MD Anderson Names Hwu as Head of Cancer Medicine
MD Anderson News Release 02/25/2015
Patrick Hwu, M.D., chair of Melanoma Medical Oncology and Sarcoma Medical Oncology at The University of Texas MD Anderson Cancer Center, has been named division head of Cancer Medicine effective March 4.
Hwu’s selection came after a competitive national search to fill the position currently being served by Richard Champlin, M.D., on an ad interim basis. Champlin will continue to serve as chair of Stem Cell Transplantation and Cellular Therapy.

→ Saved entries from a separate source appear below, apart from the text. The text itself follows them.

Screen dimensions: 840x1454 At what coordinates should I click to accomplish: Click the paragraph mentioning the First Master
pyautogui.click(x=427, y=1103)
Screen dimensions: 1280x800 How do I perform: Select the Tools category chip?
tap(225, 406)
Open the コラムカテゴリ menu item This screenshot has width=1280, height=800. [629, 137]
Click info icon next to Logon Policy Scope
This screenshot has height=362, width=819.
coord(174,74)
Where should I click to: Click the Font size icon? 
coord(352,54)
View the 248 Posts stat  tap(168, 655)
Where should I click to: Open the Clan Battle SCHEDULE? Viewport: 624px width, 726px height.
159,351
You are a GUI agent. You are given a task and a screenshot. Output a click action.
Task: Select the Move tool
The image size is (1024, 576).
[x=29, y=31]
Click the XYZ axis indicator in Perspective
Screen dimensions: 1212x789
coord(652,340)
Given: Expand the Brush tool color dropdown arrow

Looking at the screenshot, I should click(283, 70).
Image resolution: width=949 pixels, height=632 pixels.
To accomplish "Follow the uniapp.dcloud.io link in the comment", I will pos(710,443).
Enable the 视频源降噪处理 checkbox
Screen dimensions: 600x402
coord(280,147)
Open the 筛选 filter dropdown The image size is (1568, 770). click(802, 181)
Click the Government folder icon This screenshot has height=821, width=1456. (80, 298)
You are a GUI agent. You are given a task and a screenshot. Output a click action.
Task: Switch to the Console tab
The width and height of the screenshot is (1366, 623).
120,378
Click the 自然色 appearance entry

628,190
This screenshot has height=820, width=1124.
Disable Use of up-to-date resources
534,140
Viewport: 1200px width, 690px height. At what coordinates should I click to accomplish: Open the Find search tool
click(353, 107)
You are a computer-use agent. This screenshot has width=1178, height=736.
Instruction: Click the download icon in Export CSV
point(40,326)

“Dr. Hwu is an internationally respected physician-scientist who has 25 years of experience in the fields of tumor immunology, targeted therapies and translational studies,” said Ethan Dmitrovsky, M.D., provost and executive vice president. “He’s a seasoned leader and has successfully chaired two departments and served as co-director of MD Anderson’s Center for Cancer Immunology Research and its immunotherapy platform. He has also held endowed positions, including the Sheikh Mohamed Bin Zayed Al Nahyan Distinguished University Chair in Cancer Research. We’re delighted that he will be leading this vital division, and are thankful for Dr. Champlin’s skillful leadership during our search for a new division head.”
Hwu earned his medical degree from the Medical College of Pennsylvania in Philadelphia and served as a house officer in internal medicine at The Johns Hopkins Hospital. He completed a fellowship in oncology at the National Cancer Institute, where he continued to work for 10 years as a principal investigator leading tumor immunology studies. He joined MD Anderson in 2003 as the first chair of Melanoma Medical Oncology.
“Dr. Hwu is an accomplished clinician, researcher and administrator who is well positioned to take the Division of Cancer Medicine – already recognized as a global leader – to the next level,” said Raymond S. Greenberg, M.D., Ph.D., executive vice chancellor for health affairs, The University of Texas System.
An expert in tumor immunology, Hwu has translated multiple concepts from the laboratory to the clinic and helped to launch the field of gene modified T cells, publishing research on the first chimeric antigen receptor (CAR) directed against cancer. Clinical trials using CAR-transduced T cells now are being studied in many types of cancers, and MD Anderson has established an adoptive T cell therapy program, treating more than 80 melanoma patients with T cells to date.
In addition, Hwu has produced novel, ongoing clinical trials based on his team’s findings, including a study of combination T cell and dendritic cell therapy and a study of T cells modified with chemokine receptor genes to enhance their migration to the tumor. His most recent preclinical studies have focused on combinations of immune checkpoint blockade and T cell therapy, as well as rational combinations of targeted therapies and immunotherapies. Both of these concepts are being translated to the clinic.
“Dr. Hwu and I worked closely together at the NCI for 13 years. He is one of those rare visionaries when it comes to expanding the frontiers of cancer medicine,” said Steven A. Rosenberg, M.D., Ph.D., head of the Tumor Immunology Section and chief of the Surgery Branch at the National Cancer Institute’s Center for Cancer Research. “He is a brilliant scientist and leader. I congratulate him on this important position and look forward to working with him in his new leadership role at MD Anderson.”
During Hwu’s 11-year tenure as Melanoma Medical Oncology chair, the department evolved from a purely clinical group to an NIH-funded academic program performing novel laboratory and translational clinical research. The department has grown from 40 faculty and staff to more than 120, and its peer-reviewed grant funding has increased from $200,000 to more than $6 million.
An internationally recognized cancer leader, Hwu serves on the advisory board for a number of institutions, including the Moffitt Cancer Center and the University of Chicago Medicine Comprehensive Cancer Center.